Perasaan Ibrahim Saat Anaknya Harus Diqurbankan

Java Tivi
0

 


Seakan-akan, malam ini Nabi Ibrahim berkisah begini....


Tidak ada ujian yang seberat ini. Bukan karena aku tak mau, tapi, apakah penghambaanku pada Tuhan selama ini tak dianggap-Nya? Mengapa harus anakku? Iya, aku mengerti Tuhan mengujiku dengan ini untuk melihatku, dengan takdir yang juga aku melihat itu di lauhul mahfudz (aku sudah kesana), apakah aku akan memilih 'membunuh' anak sendiri? Kebodohan macam apa yang dilakukan seorang ayah pada anaknya dengan cara menggoroknya? Apakah yang aku lihat dan dengar dalam mimpi adalah memang Tuhan, atau halusinasi dan alam khoyal-ku saja?


_Kepada siapa aku harus memastikan ini? Dan apakah ada seseorang yang bisa menjadi wakil Tuhan saat ini selain aku? Jika ada kekasih Tuhan selain aku, mengapa yang diuji seperti ini aku bukan dia? Apakah perjalanan langit-ku itu tidak bisa menjadi ketetapan bahwa aku sudah dekat dengan Tuhan-ku? Apakah aku harus berdoa kepada-Nya, sedangkan hari-hari menjelang eksekusi seakan begitu hambar kemesraan dengan-Nya. Aku tak bisa berbincang dengan-Nya seakrab kemarin sebelum mimpi itu datang. Apakah justru ini aku sedang bermimpi, jadi harus mengqurbankan anak sendiri? Dan lagipula, ya ampun, anak itu sedang tumbuh, sedang lucu-lucunya, Ismail, apakah aku sendiri yang harus mengembalikannya pada Tuhan? Hati macam apa yang aku miliki hingga tega membunuh anaknya atas nama Tuhan?_


_Tapi pada siapa aku harus mengadu, jika Tuhan yang menjadi satu-satunya tempat bersandar, Dia mengacuhkanku. Apakah penderitaanku selama ini kurang? Apakah dunia yang sudah ku relakan untuk manusia, tak menjadikan Tuhan tahu aku tak layak dengan ujian ini?
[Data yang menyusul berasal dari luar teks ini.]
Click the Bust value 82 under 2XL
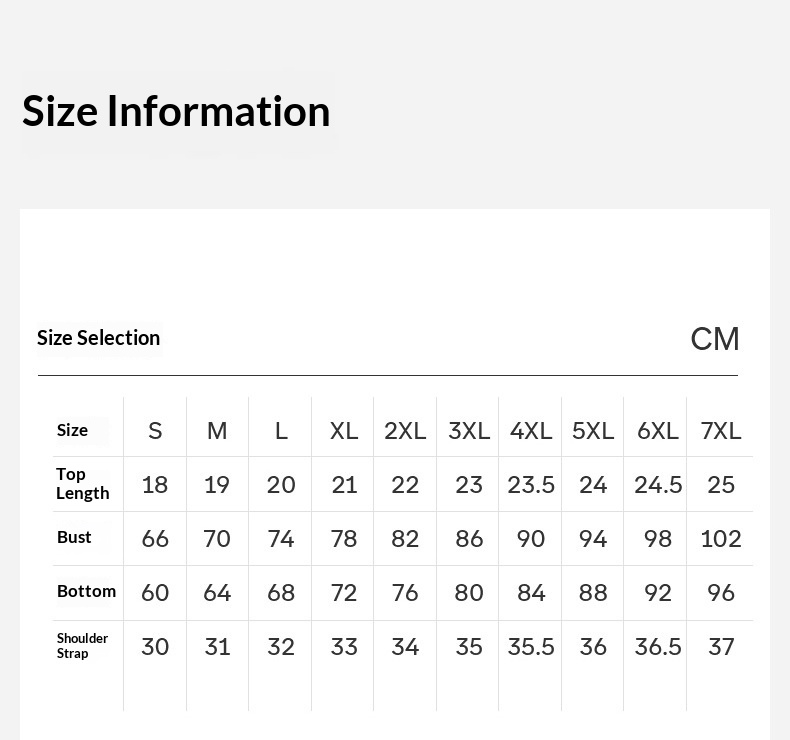The width and height of the screenshot is (790, 740). coord(405,538)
Aku tak menginginkan kekayaan, kemewahan dunia, tak ingin jadi raja, aku hanya ingin menjadi hamba Tuhan yang sejati, tapi mengapa anakku harus disembelih?!_


_Apakah riyadloh selama ini tak berharga di hadapan-Nya? Apakah hanya untuk menguji kesabaranku, anakku harus mati lebih dulu? Apakah pelayanan-ku pada hamba-hamba-Nya yang lemah itu percuma? Bukankah Dia tahu aku senang menolong umat manusia? Dan aku tak meminta apa-apa dari pelayanan yang aku berikan? Apakah aku harus menangis, mengemis, agar Tuhan membatalkan perintahnya ini?_


***


Dan setiap nabi, menerima kepahitan hidup yang begitu pedih.


Yusuf ayat 86


قَالَ اِنَّمَآ اَشْكُوْا بَثِّيْ وَحُزْنِيْٓ اِلَى اللّٰهِ وَاَعْلَمُ مِنَ اللّٰهِ مَا لَا تَعْلَمُوْنَ


Dia (Yakub) menjawab, “Hanya kepada Allah aku mengadukan kesusahan dan kesedihanku. Dan aku mengetahui dari Allah apa yang tidak kamu ketahui.


Al-Anbiya' ayat 87


وَذَا النُّوْنِ اِذْ ذَّهَبَ مُغَاضِبًا فَظَنَّ اَنْ لَّنْ نَّقْدِرَ عَلَيْهِ فَنَادٰى فِى الظُّلُمٰتِ اَنْ لَّآ اِلٰهَ اِلَّآ اَنْتَ سُبْحٰنَكَ اِنِّيْ كُنْتُ مِنَ الظّٰلِمِيْنَ ۚ


Dan (ingatlah kisah) Zun Nun (Yunus), ketika dia pergi dalam keadaan marah, lalu dia menyangka bahwa Kami tidak akan menyulitkannya, maka dia berdoa dalam keadaan yang sangat gelap, ”Tidak ada tuhan selain Engkau, Mahasuci Engkau. Sungguh, aku  termasuk orang-orang yang zalim.”


Ash-Saffat ayat 89


فَقَالَ اِنِّيْ سَقِيْمٌ


kemudian dia (Ibrahim) berkata, “Sesungguhnya aku sakit (depresi).”


Al-Anbiya' ayat 83


۞ وَاَيُّوْبَ اِذْ نَادٰى رَبَّهٗٓ اَنِّيْ مَسَّنِيَ الضُّرُّ وَاَنْتَ اَرْحَمُ الرَّاحِمِيْنَ ۚ


Dan (ingatlah kisah) Ayub, ketika dia berdoa kepada Tuhannya, “(Ya Tuhanku), sungguh, aku telah ditimpa penyakit, padahal Engkau Tuhan Yang Maha Penyayang dari semua yang penyayang.”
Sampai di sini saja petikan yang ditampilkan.